DEPARTMENT OF INDUSTRIAL RELATIONS
DIVISION OF LABOR STANDARDS ENFORCEMENT
Santa Rosa Legal Section
50 D Street, Suite 360
Santa Rosa, CA 95404
(707) 576-6788

H. THOMAS CADELL, Of Counsel

January 28, 2003

Zara J. Santos
Keesal Young & Logan
4 Embarcadero Center, #1500
San Francisco, CA 94111

Re: Waiting Time Penalties And Unused Vacation

Dear Ms. Santos:

This letter is in response to your letter of January 27, 2003, directed to the DLSE Information Center. Because of the nature of the message, we felt that it was more appropriate to respond in the form of a written letter.

In your letter you seek clarification on the following issues. We will respond to each question separately:

  1. Are waiting time penalties under Labor Code § 203 calculated based on a base salary or total compensation (which includes guaranteed bonuses to be paid at the end of the year)?

As stated in the recent California case of Mamika v. Barca (1998) 68 Cal.App.4th 487, 492: "The reasons for this penalty provision are clear. 'Public policy has long favored the "full and prompt payment of wages due an employee".'"

# Information shown
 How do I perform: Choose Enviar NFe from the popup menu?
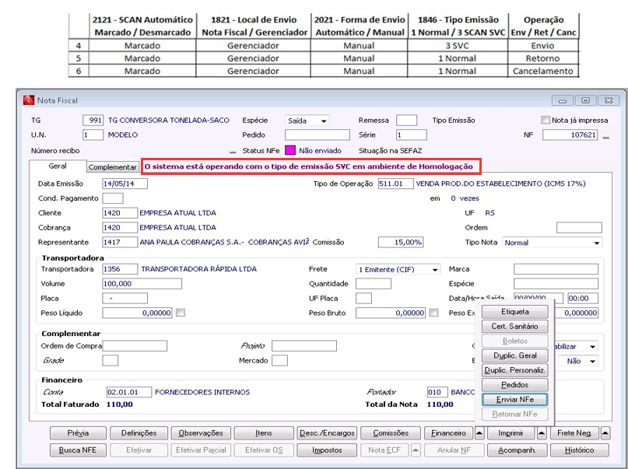point(514,399)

# Required work
Answer these questions using the letter about waiting time penalties:
(a) On what date was the letter written?
(b) Which Labor Code section does the letter give for waiting time penalties?
(c) Which California case does the letter cite?
Use only the letter about waiting time penalties to answer.

# Output for this task
(a) January 28, 2003
(b) Labor Code § 203
(c) Mamika v. Barca (1998) 68 Cal.App.4th 487